What To Do With Completed Notary Journals

Notary journals contain valuable records of your past acts. But if you’ve been a Notary for several years, you may be wondering what to do with Notary journals you no longer use. Do you send them to someone? Do you retain them? If so, how long? Here are some important tips.

Can I Discard Notary Journals I Don’t Use Anymore?
 

Even if you’ve accumulated a large stack of full journals, don’t throw them out willy-nilly. In fact, doing so in some states, such as California or Hawaii, is a violation of Notary law. For example, in Hawaii, failing to retain journal records and turn them can result in a Notary being fined $50-$500.In California, willful failure to deliver journals to the county clerk of the county in which the Notary’s oath and bond are filed is a misdemeanor and subjects the Notary to personal liability to any person injured as a result.

The information in a completed journal could be vital to proving you acted properly if you’re ever accused of negligence or fraud in a court of law. Also, journals often contain sensitive personal information about your customers, such as addresses, driver’s license numbers or other data that could be used for fraud or identity theft. So, you never should throw away your journals.

How Long Do I Keep My Notary Journals?
 

Generally, states that require Notaries to keep a journal also provide guidelines for keeping and disposing of journal records.

Some states require you to keep all journal records until you stop being a Notary, then turn them over to a government agency. In Colorado, journals must be turned in to the Secretary of State’s office. California requires you to turn in your journals to the county clerk’s office where you filed your oath of office.
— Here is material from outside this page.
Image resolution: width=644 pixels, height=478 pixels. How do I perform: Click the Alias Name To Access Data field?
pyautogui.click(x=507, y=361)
Hawaii is unusual in requiring Notary journals to be turned in to the state Attorney General’s office each time a commission expires.

Other states allow you to destroy old journal records after a certain period of time. Arizona requires you to keep a journal record of every notarization for five years after the date it was performed. That means five years after the last entry recorded. Only then may they be destroyed. However, if you stop being a Notary in Arizona, you must turn in journals with entries dated less than five years ago to the Secretary of State.
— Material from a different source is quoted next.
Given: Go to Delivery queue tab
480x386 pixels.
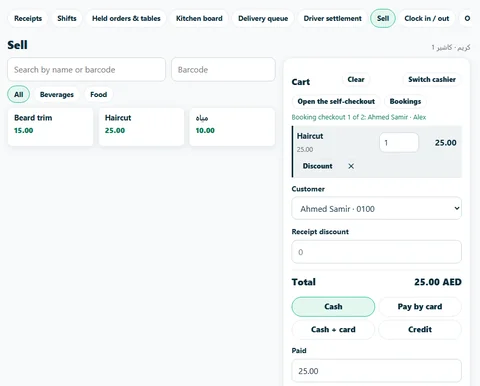Looking at the screenshot, I should (x=263, y=18).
Maryland requires Notaries to retain journal entries for five years. Massachusetts requires Notaries to keep all journal records for seven years after they stop being a Notary.

Texas requires journal records to be kept for three years or the term of the commission in which the notarization occurred, whichever is longer. So if you perform a notarization and there are two years left on your Notary commission, you keep the journal record for three years. However, Texas officials recommend keeping journal records permanently as a best practice.

What If My Employer Wants My Journals?
 

Only Arizona and Oregon allow Notaries to turn journals over to employers — and even then, you only may do so under special circumstances. In other states, the journal is usually considered the Notary’s personal property and must remain exclusively under your control. It may not be kept by an employer even if your employer paid for your commission or you changed jobs.

What If My Notary Journal Is Missing?
 

If any of your journal records are lost or stolen, be sure to report the loss to the proper authorities as set out by your state laws. California and Montana require you to send a written notice to the Secretary of State. California requires the notice to be sent by certified or registered mail (or, after January 1, 2017, by any physical means of delivery with a receipt) and include the dates covered in the missing journal, along with your commission number and expiration date.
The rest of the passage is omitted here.